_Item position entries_
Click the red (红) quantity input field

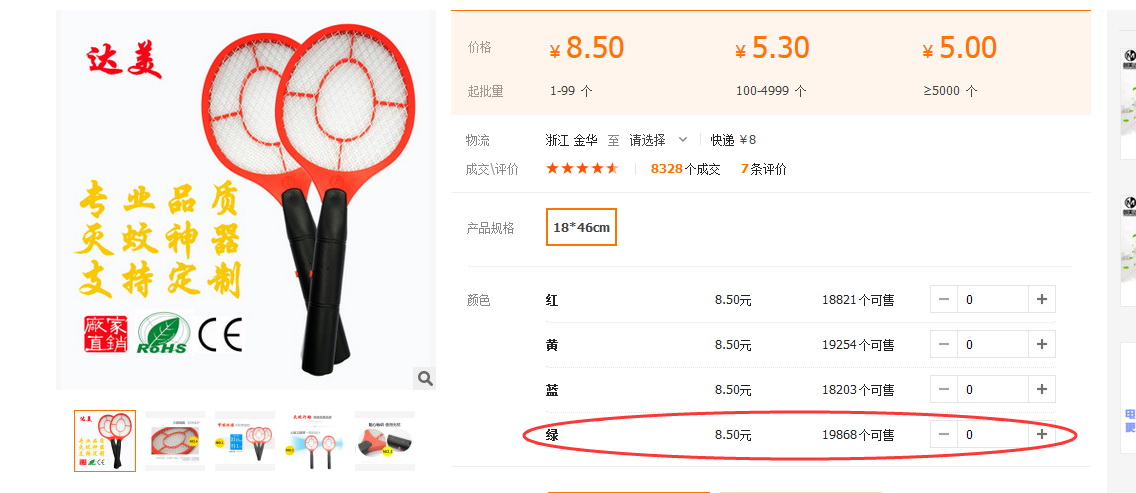[x=993, y=299]
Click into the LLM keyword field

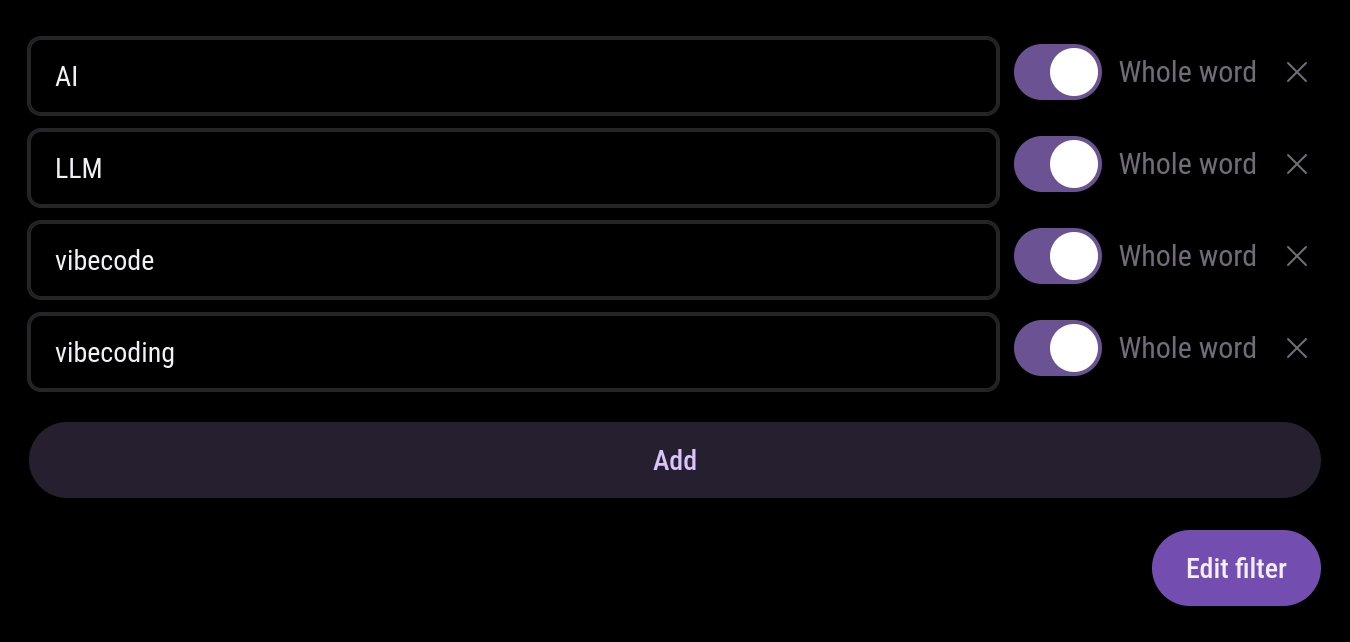tap(513, 168)
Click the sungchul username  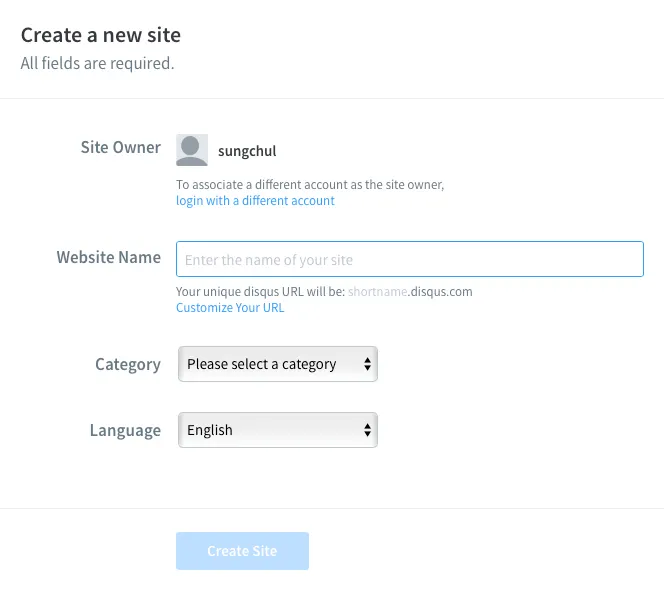(x=247, y=152)
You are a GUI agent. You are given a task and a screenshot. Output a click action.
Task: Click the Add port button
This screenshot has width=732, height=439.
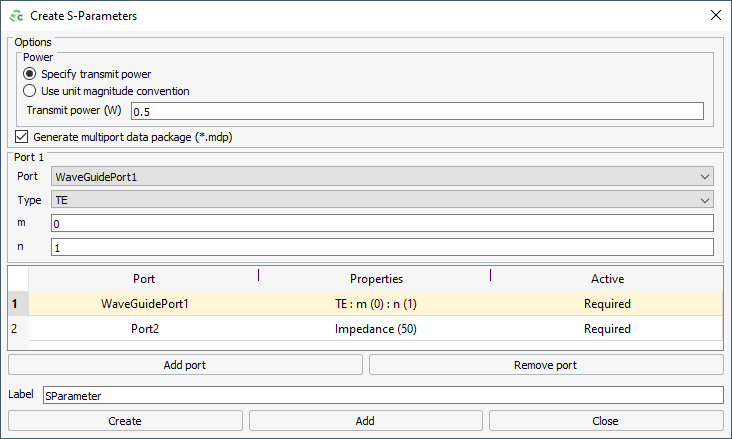coord(185,365)
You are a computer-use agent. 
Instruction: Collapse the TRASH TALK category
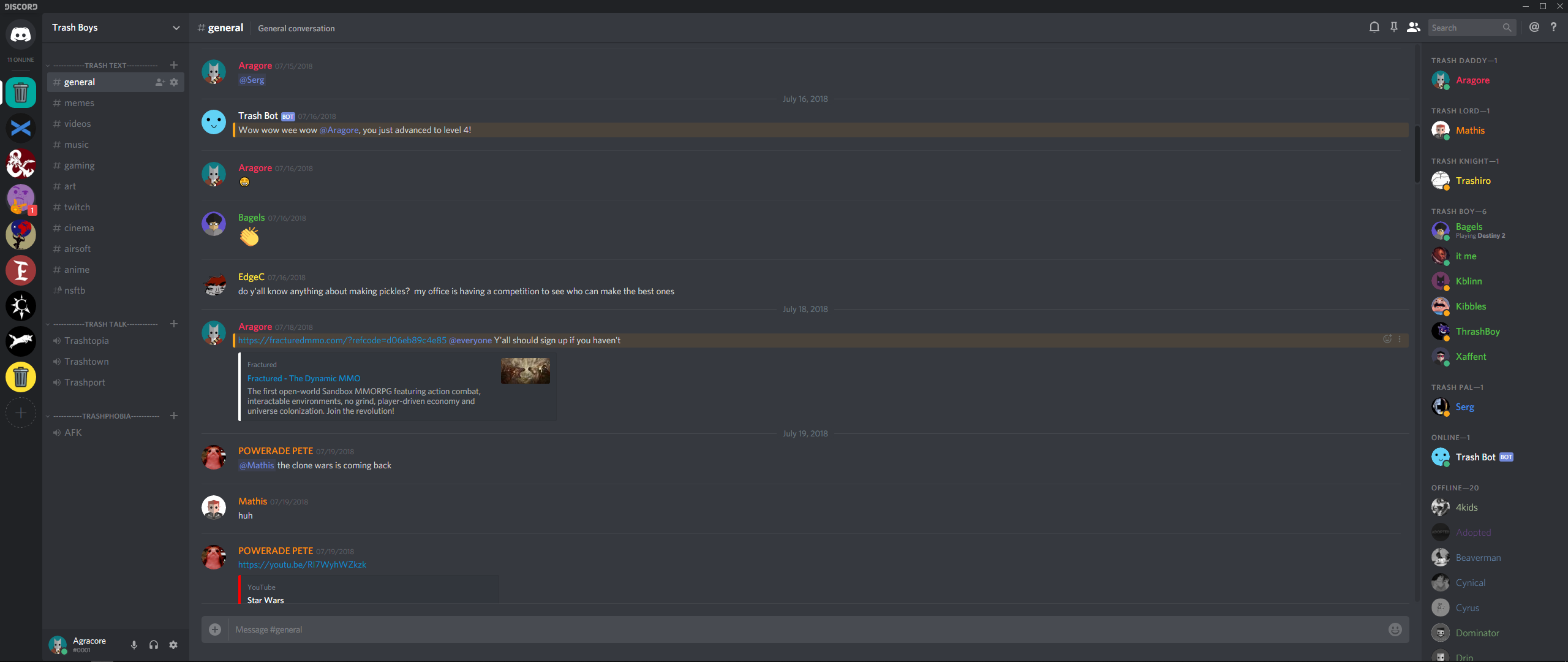click(105, 324)
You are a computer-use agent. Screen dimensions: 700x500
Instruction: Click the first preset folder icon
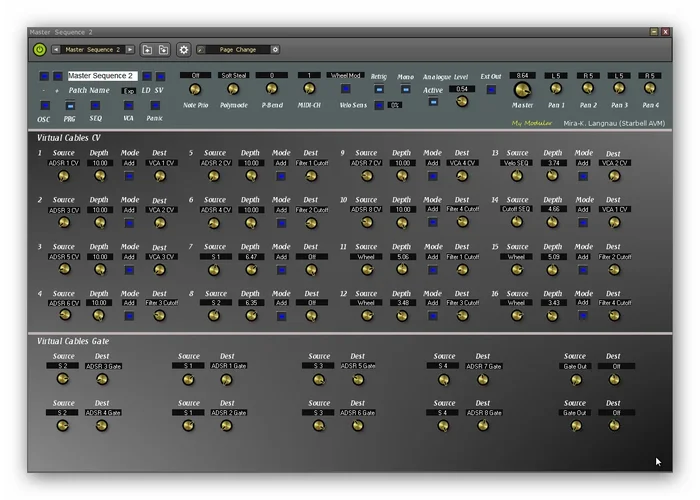pos(147,49)
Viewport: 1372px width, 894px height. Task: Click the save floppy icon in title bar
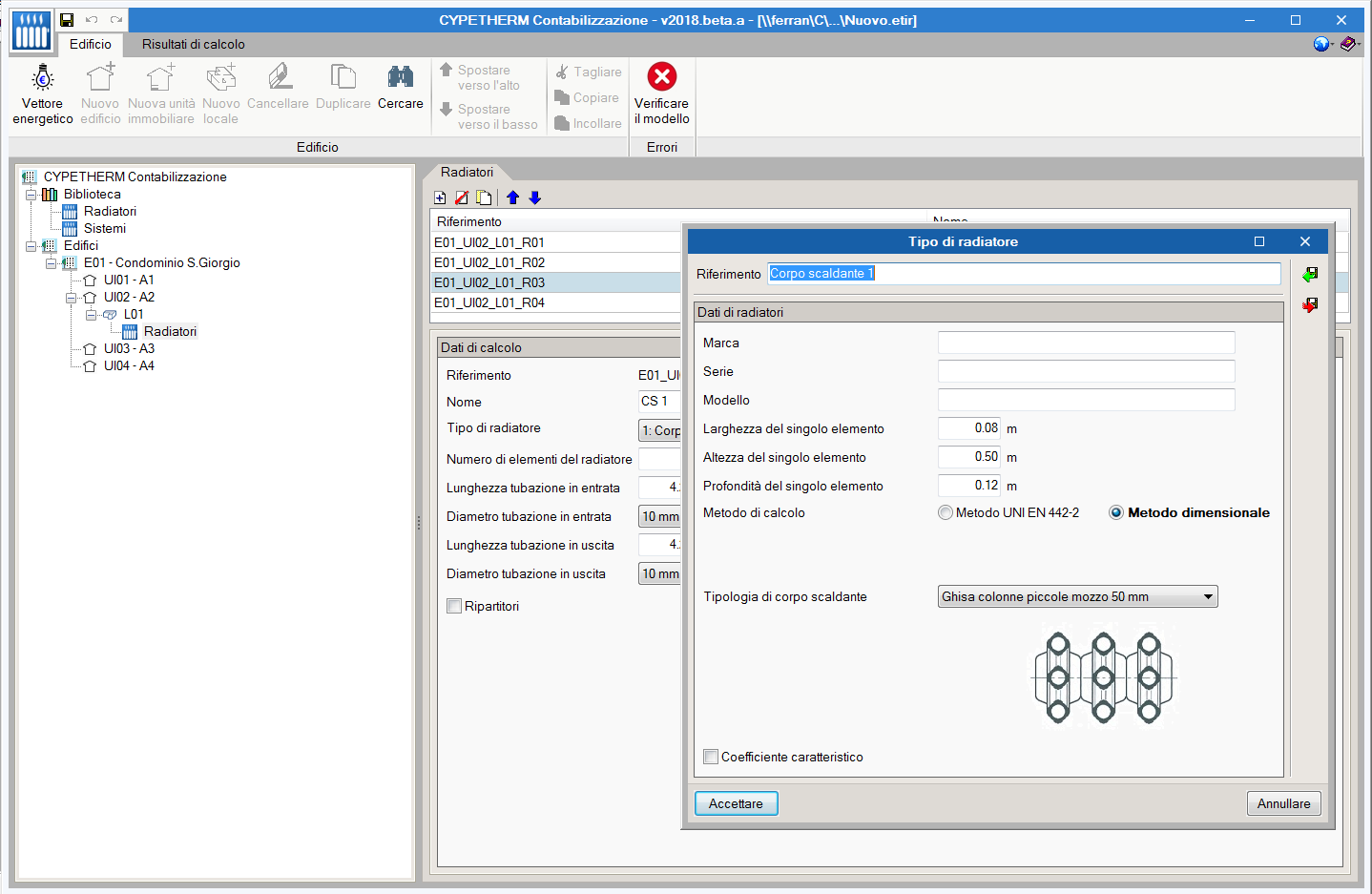point(67,20)
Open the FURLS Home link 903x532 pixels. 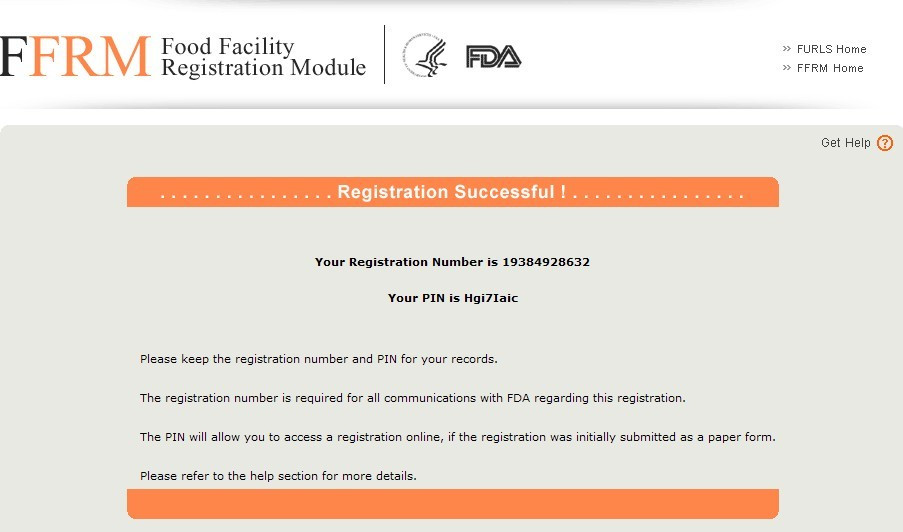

_Requirements_
Please output the lines starting at the line that contains "You are a computer-use agent. Screen" and ending at the end of the items as a JSON list of strings, one string per line, with blank lines left out. Leave the pictures out of the answer.

_Exercise result_
[
  "You are a computer-use agent. Screen dimensions: 700x500",
  "Instruction: Click the first preset folder icon",
  "pos(147,49)",
  "Viewport: 1372px width, 894px height. Task: Click the save floppy icon in title bar",
  "point(67,20)",
  "Open the FURLS Home link 903x532 pixels. "
]